● Problem to solve:
Can you copy out the part of the records that opens with the line containing "You are a GUI" and runs through the end of the records, including the requests, with each coordinate in the answers multiplied by 0.2 and rounded to a whole number (halves round up)? Leave the pictures out.

[Pointing records for screenshots and web pages]
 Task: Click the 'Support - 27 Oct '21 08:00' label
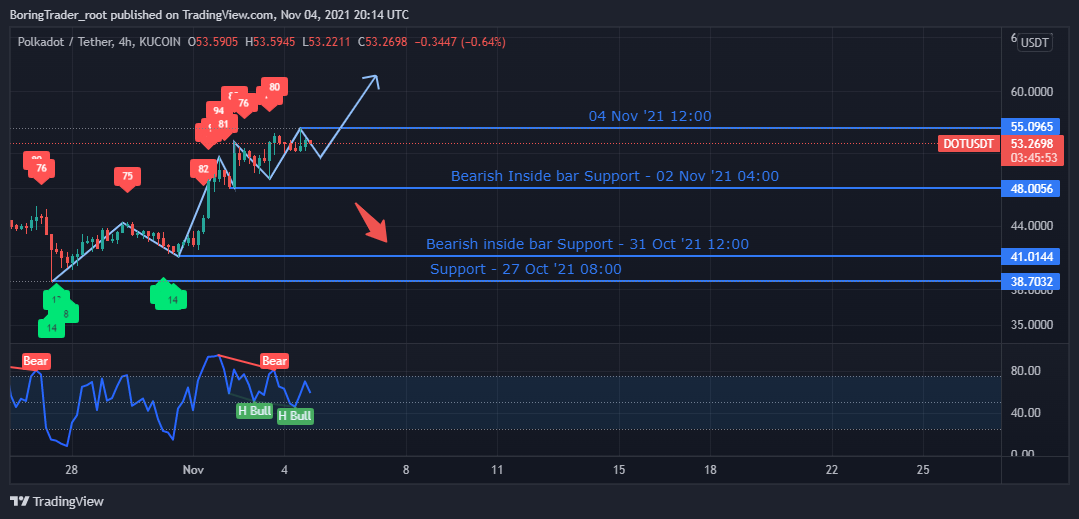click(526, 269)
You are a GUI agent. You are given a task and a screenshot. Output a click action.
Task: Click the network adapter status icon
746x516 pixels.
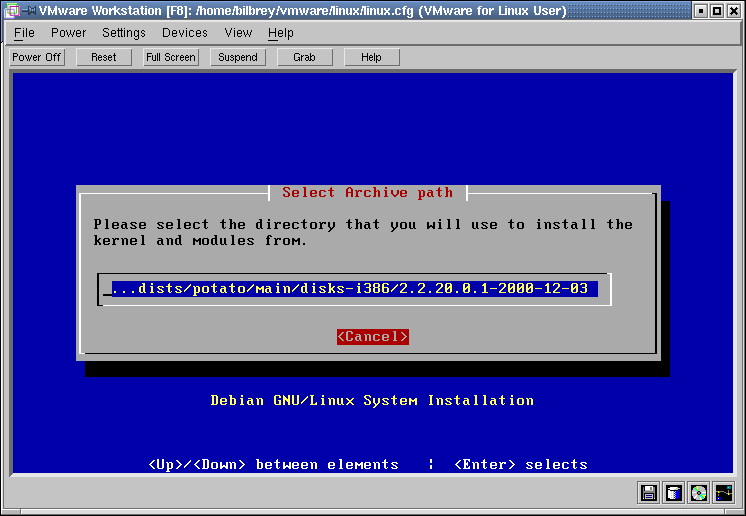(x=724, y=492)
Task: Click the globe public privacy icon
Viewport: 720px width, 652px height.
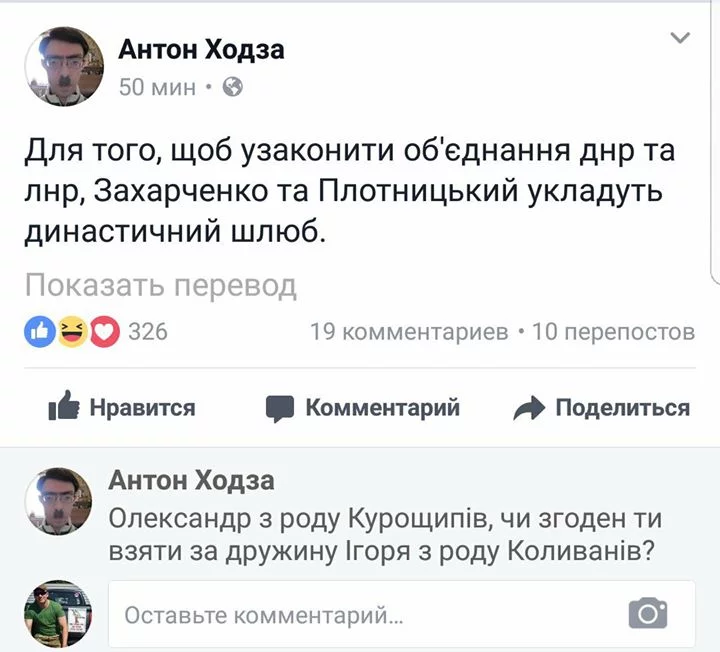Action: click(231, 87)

● Response:
You are a GUI agent. You are given a task and a screenshot. Output a click action.
Task: Click the network adapter status icon
746x516 pixels.
(x=145, y=98)
Task: Click the globe public privacy icon
Viewport: 720px width, 652px height.
Action: click(46, 17)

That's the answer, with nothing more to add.